I'm trying to lemmatize german texts which are in a dataframe.
I use german
library to succesfully handle with specific grammatic structure: https://github.com/jfilter/german-preprocessing
My code:
from german import preprocess
df = pd.read_csv('Afd.csv', sep=',')
Lemma = open('MessageAFD_lemma.txt', 'w')
for i in df['message']:
preprocess (i, remove_stop=True)
Lemma.write(i)
Lemma.close()
The process of lemmatization goes successfully, there's no any error in the terminal, but openning the file "MessageAFD_lemma.txt", I get this : (nothing was lemmatized)
The expected result is like:
Input:
preprocess(['Johpannes war einer von vielen guten Schülern.', 'Julia trinkt gern Tee.'], remove_stop=True)
Output:
['johannes gut schüler', 'julia trinken tee']
What goes wrong?
The preprocess
function returns a copy of the texts, instead of modifying the input.

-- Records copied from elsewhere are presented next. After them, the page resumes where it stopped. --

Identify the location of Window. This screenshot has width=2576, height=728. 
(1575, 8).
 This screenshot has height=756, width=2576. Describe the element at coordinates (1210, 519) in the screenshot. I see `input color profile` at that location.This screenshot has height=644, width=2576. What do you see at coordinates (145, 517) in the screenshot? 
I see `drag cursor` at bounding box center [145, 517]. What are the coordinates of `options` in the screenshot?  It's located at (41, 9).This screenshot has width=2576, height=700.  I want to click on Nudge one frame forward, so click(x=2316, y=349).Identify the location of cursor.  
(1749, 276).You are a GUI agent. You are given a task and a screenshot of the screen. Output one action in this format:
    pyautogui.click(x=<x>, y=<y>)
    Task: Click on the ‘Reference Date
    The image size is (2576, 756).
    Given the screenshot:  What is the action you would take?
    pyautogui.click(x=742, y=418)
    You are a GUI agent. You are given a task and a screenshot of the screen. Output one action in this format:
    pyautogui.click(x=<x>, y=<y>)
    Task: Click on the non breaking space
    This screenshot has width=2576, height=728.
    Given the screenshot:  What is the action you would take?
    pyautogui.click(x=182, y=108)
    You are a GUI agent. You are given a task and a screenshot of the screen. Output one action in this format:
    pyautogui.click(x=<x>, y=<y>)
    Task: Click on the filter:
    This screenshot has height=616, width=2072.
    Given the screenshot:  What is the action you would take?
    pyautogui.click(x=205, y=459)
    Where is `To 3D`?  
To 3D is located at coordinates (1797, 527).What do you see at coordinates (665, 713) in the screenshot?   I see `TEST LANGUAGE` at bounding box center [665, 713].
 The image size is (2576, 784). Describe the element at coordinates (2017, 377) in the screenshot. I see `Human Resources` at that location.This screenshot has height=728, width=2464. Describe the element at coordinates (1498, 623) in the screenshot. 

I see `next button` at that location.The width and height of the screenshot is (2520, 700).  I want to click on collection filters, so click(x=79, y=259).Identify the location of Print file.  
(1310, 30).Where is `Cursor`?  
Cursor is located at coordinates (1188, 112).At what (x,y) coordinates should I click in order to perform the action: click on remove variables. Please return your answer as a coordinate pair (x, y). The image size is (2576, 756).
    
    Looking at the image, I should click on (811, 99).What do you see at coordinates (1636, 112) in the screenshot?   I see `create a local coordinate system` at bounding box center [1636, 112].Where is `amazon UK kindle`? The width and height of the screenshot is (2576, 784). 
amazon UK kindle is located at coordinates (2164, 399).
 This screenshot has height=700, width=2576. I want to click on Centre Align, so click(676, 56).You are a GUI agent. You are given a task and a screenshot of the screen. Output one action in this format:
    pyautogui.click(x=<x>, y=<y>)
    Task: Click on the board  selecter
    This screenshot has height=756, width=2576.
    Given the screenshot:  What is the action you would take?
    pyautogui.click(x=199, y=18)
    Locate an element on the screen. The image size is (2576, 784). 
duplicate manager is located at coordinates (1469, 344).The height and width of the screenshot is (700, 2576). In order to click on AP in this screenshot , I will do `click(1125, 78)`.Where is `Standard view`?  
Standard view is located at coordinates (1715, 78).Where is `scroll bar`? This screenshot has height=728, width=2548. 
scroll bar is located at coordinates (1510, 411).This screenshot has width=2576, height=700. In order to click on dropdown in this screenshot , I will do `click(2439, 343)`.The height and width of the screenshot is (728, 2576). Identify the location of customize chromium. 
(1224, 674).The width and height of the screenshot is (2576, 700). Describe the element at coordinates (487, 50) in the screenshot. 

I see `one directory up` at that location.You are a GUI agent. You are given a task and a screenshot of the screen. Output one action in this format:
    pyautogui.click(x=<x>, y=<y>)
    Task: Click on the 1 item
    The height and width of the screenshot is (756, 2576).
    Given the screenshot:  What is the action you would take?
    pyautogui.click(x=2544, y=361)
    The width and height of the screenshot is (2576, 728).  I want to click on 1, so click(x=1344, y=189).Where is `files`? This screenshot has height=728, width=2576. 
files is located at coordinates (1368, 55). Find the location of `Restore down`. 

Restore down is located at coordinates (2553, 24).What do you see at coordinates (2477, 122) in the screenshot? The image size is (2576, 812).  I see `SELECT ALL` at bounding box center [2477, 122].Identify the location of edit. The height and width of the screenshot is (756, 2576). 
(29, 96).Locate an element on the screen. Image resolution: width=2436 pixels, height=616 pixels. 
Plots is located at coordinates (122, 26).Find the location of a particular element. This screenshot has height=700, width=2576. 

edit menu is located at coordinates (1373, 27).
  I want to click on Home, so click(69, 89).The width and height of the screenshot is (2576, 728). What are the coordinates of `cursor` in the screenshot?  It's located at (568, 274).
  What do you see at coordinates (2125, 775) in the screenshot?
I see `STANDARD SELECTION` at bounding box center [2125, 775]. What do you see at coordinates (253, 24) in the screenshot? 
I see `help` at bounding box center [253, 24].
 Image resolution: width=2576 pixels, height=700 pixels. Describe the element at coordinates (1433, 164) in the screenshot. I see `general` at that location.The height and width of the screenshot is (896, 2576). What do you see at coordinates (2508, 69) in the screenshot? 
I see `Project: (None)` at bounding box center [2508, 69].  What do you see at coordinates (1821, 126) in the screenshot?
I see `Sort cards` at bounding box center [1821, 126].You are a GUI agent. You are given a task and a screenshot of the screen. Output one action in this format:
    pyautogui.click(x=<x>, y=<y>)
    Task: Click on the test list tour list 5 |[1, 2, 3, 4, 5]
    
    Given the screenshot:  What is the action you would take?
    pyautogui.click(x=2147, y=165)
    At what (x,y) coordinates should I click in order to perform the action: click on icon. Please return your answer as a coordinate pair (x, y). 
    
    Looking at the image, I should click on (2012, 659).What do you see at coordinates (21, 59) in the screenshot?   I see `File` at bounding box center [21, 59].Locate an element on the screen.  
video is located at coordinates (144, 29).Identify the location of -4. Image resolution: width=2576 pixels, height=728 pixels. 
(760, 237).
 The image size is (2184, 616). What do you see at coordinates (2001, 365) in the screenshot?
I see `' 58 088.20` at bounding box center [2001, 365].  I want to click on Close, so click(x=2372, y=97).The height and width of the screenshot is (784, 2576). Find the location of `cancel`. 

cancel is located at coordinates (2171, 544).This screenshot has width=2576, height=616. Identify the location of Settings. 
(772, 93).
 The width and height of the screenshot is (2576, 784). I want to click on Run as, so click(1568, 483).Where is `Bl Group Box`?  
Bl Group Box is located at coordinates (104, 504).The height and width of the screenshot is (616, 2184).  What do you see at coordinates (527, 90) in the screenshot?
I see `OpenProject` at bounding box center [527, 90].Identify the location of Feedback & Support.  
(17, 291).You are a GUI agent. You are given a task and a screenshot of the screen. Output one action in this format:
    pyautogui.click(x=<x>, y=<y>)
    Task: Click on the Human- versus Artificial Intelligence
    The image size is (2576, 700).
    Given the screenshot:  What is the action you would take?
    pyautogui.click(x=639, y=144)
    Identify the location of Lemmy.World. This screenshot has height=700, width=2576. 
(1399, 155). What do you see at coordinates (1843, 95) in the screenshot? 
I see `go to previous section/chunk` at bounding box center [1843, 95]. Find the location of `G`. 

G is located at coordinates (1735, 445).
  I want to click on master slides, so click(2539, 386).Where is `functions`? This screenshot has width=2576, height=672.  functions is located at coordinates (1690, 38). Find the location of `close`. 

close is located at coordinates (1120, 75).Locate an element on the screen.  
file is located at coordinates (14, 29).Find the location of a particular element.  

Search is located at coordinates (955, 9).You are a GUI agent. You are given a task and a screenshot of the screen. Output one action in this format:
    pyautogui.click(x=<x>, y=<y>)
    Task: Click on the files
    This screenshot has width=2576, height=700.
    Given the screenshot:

So you need to write the result of preprocess
to the file, not the original i
messages.
Furthermore, preprocess
accepts a list of texts to process, so you must wrap your message in [message]
, and extract the single result from the returned list with result, = ...
from german import preprocess
df = pd.read_csv('Afd.csv', sep=',')
Lemma = open('MessageAFD_lemma.txt', 'w')
for message in df['message']:
result, = preprocess([message], remove_stop=True)
Lemma.write(result)
Lemma.close()
# Or, to process all messages in one go:
with open('MessageAFD_lemma.txt', 'w') as f:
for result in preprocess(df['message'], remove_stop=True):
f.write(result)